Paylaş
Büyük kalp kırıklıklarına dayanabiliyorsun ama o küçücük olay vuruyor son darbeyi.
Geçen gün Kadıköy çarşısına inmişim, kasaba uğramışım, manavdan sebzemi meyvemi almışım, artık İstanbul’da zor bulunan bir kültüre bu kadar yaklaşabildiğim, havasını soluyabildiğim için mutlu mesut yürümekteyim.
Manavların bağırışlarını duyarak, baharat kokusunu içime çekerek kalabalık içinde ilerliyorum...
Sadece bu bağırışlar ve baharat kokusu bile yeter bir Kadıköylü’yü mutlu etmeye...

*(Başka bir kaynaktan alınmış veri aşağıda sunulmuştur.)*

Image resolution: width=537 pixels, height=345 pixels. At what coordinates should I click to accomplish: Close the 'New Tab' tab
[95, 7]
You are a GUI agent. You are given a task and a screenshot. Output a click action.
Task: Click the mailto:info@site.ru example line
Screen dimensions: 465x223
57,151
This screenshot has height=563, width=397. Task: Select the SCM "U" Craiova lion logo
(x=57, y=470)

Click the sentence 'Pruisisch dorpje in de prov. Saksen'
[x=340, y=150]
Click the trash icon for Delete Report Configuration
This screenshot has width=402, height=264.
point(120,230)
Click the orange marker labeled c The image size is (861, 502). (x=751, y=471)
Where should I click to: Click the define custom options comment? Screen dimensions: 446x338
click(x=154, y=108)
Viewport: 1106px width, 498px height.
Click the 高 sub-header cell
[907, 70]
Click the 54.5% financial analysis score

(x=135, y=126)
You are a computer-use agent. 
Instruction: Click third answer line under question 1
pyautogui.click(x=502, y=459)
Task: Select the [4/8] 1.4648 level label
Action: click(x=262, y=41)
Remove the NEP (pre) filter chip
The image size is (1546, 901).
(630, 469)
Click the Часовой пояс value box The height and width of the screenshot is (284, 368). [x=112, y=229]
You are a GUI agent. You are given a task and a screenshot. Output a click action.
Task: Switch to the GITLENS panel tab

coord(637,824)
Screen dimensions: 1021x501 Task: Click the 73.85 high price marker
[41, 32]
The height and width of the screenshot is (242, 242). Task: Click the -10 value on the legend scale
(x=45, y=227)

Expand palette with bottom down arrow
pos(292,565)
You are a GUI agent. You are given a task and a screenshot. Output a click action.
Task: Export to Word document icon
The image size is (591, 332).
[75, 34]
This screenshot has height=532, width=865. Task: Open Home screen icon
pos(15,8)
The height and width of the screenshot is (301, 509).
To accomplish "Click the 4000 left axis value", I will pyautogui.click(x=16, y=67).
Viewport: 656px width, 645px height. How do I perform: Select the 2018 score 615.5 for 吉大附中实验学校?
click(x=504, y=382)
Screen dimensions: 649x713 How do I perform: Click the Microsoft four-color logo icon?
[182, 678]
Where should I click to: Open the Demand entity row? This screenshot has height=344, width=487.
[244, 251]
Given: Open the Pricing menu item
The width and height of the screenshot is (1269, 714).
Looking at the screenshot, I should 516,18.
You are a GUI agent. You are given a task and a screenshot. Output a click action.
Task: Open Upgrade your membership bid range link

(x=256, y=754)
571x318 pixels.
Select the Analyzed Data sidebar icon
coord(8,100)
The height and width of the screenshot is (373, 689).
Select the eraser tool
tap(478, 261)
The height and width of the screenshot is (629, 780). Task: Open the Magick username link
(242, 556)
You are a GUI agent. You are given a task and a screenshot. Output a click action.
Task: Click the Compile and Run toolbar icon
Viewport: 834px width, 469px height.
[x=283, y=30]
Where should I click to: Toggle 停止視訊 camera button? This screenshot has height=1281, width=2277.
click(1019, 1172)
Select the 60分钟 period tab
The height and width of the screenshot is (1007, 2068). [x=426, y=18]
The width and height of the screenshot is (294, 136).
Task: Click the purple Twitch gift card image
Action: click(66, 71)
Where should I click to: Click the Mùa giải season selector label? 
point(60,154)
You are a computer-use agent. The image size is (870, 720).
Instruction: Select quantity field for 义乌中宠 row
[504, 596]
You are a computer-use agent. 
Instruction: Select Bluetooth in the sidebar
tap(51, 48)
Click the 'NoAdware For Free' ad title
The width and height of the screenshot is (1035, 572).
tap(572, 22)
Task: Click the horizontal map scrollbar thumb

Petek’ten ekmeğimi alıyor, dümeni Moda Caddesi’ne doğru çeviriyorum. Saatçi Nezih Usta’ya uğrayacağım...
Burada sahne hep aynı: Nezih Usta’nın arkasında duran küçük radyodan her zamanki gibi Türk Sanat Müziği ezgileri geliyor.
Tik tak saat sesleri, dışarının buz gibi soğuğuna inat, sıcacık küçük dükkanda yankılanıyor.
Ayaküstü sohbet ediyoruz. Nezih Usta, babası Adapazarlı Burhanettin Arıcı’dan öğrenmiş mesleği.
O anlatıyor, ben eski duvar saatlerine dalıyorum.
Bu devirde hâlâ mesleğini aşkla yapan bir zanaatkârın dükkanında kayboluyorum. İşte, bu da çok mutlu eder Kadıköylü’yü.
Yıllardır aynı yerde duran, sahiplerinin “daha fazla para, daha fazla dükkan” demeyen Kadıköy dükkanlarına uğramak yaşama bağlanmak için yeterli bir sebeptir.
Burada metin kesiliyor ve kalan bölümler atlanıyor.